Воображение уже услужливо подсовывает картины: вот меня предают семейной анафеме. Призраки горестных, негодующих, осуждающих меня братьев, кузенов и кузин, теток, дядьев заполонили комнату. Потрясенный и смертельно разочарованный Ферриш, отныне и навсегда – потерянный старый друг по детским играм, более не отец моим будущим детям. Гулкие голоса гремят в голове дюжиной злых колоколов. Предательница, обесчестившая имя Троров! Недостойная, падшая! Паршивая овца! Вычеркнуть ее имя из семейных списков и забыть как не рожденную!
Нет, такого не пережить. Никто больше не станет любить и защищать меня. Я никому не нужна в этом мире, кроме моей семьи. Я просто умру. Умру. Я оплакивала саму себя.

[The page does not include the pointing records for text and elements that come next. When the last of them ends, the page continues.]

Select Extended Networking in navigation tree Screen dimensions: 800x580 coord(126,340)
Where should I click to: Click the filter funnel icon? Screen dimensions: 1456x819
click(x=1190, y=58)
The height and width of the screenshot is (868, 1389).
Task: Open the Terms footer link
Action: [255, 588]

Все внутри вздрагивало и сжималось, меня бросало то в жар, то в холод, платье, напитанное липким потом, прикипело к спине.
Ум-акробат вдруг совершил неожиданное сальто, и шарманка воображения сыграла мне песенку про то, что может ждать меня впереди, если я окончательно свихнусь и останусь в замке. Песенка получалась довольно бестолковая. Что я знала? Герцог и, по всей видимости, еще какие-то люди раскроют мне тайну еретического изображения. Вероятно, меня посвятят в какое-то темное апокрифическое таинство, за которое, вне всяких сомнений, мне придется еще неизвестно какой ценой заплатить. И для этого необходимо оставаться «гостить» у почти незнакомого, невообразимо странного человека. Неженатого, судя по всему, мужчины! Нелепость? О да, подтвердил холодный голос здравого смысла.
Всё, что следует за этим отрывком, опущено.